Still savoring their meal, the Japanese sat around the cinders of their fire. They watched Jim as he bowed and stood to attention in his ragged clothes. None of them waved him away, but Jim knew that this was not the time to treat them to his brightest smile. He realized that Dr. Ransome could not approach the Japanese so soon after their meal without being knocked down or even killed.
Jim waited as the driver spoke to the signals corporal. Pointing repeatedly to Jim, he delivered what seemed to be a long lecture on the enormous nuisance to the Japanese Army caused by this one small boy. The corporal laughed at this, in a good humor after his fish. He took a Coca-Cola bottle from his knapsack and half filled it with water from his canteen. Holding it in the air, he beckoned Jim toward him.
Jim took the bottle, bowed steeply and stepped back three paces. Masking their smiles, the Japanese watched him silently. Beside the truck, Basie and Dr. Ransome leaned from the shadows, their eyes fixed on the sun-bright fluid in the bottle. Clearly they assumed that Jim would carry the water to them and share out this unexpected ration.
Carefully, Jim wiped the bottle on the sleeve of his blazer. He lifted it to his lips, drank slowly, trying not to choke, paused and finished the last drops.
The Japanese burst into laughter, chortling to each other with great amusement. Jim laughed with them, well aware that only he, among the British prisoners, appreciated the joke. Basie ventured a wary smile, but Dr. Ransome seemed baffled. The corporal took the Coca-Cola bottle from Jim and filled it to the neck. Still chuckling to themselves, the soldiers climbed to their feet and returned to the task of stringing the telephone wire.
Followed by the driver and the armed guard, Jim carried the bottle across the tracks. He handed it to Dr. Ransome, who stared at him without comment. He drank briefly and passed the tepid liquid to the others, helping the driver to refill the bottle from the canteen. One of the missionary women was sick and vomited the water into the dust at his feet.

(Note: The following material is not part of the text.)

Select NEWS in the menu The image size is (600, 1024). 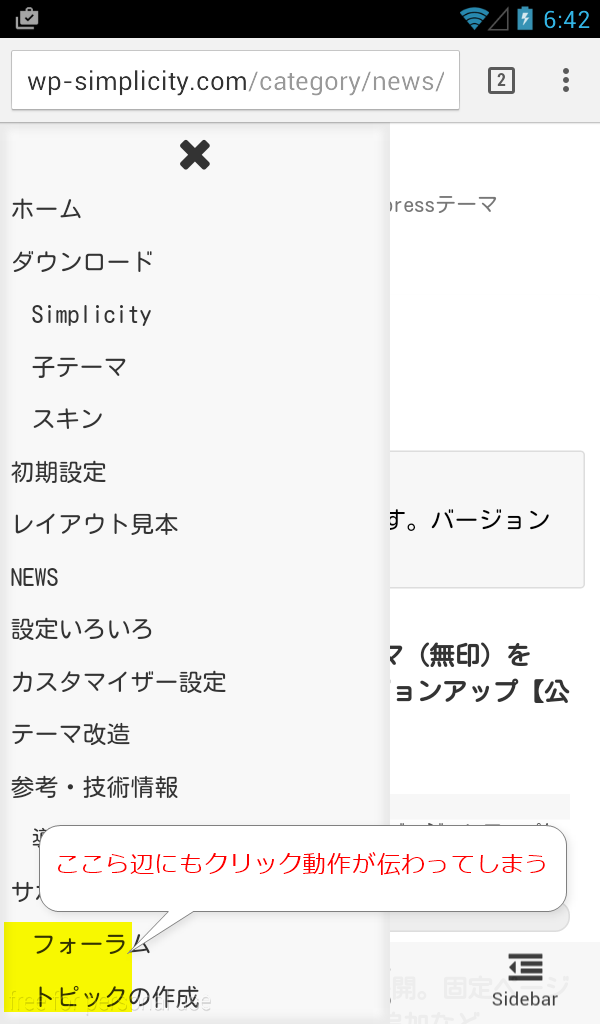pyautogui.click(x=35, y=577)
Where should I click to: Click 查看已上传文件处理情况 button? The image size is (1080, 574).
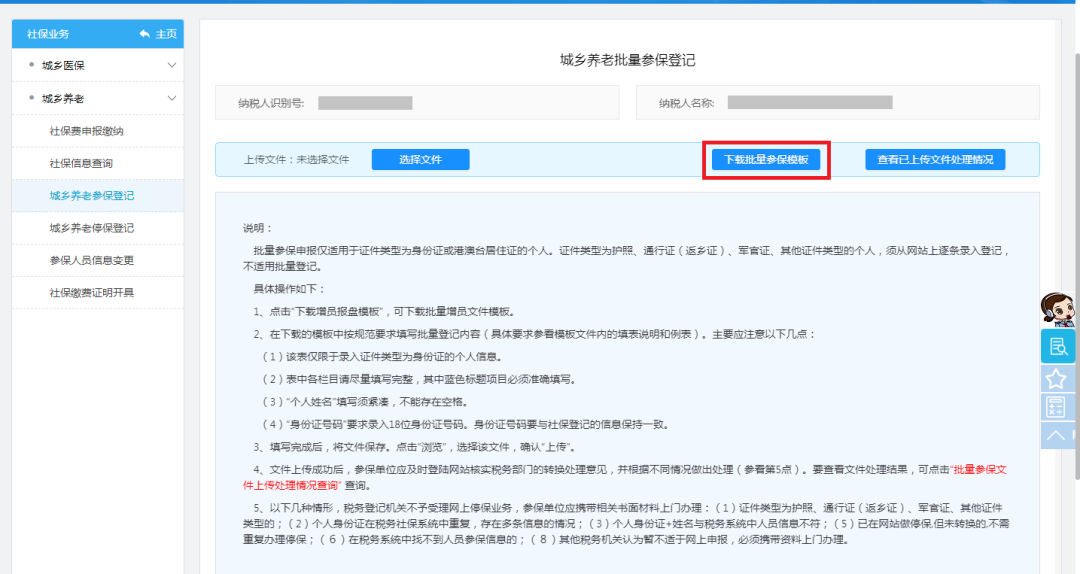[x=934, y=160]
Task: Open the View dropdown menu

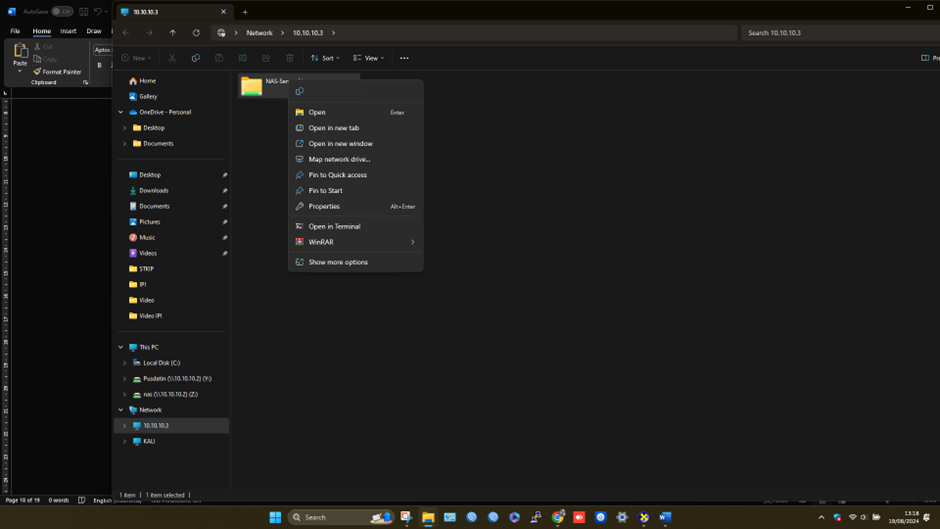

Jim took up his position behind the driving cabin. He knew that he had been right to drink the first water himself. The others, including Basie and Dr. Ransome, had been thirsty, but only he had been prepared to risk everything for the few drops of water. The Japanese might have thrown him onto the track and broken his legs across the railway lines, as they did to the Chinese soldiers whom they killed at Siccawei Station. Already Jim felt himself apart from the others, who had behaved as passively as the Chinese peasants. Jim realized that he was closer to the Japanese, who had seized Shanghai and sunk the American fleet at Pearl Harbor. He listened to the sound of a transport plane hidden beyond the haze of white dust and thought again of carrier decks out on the Pacific, of small men in baggy flying suits standing by their unarmored aircraft, ready to chance everything on little more than their own will.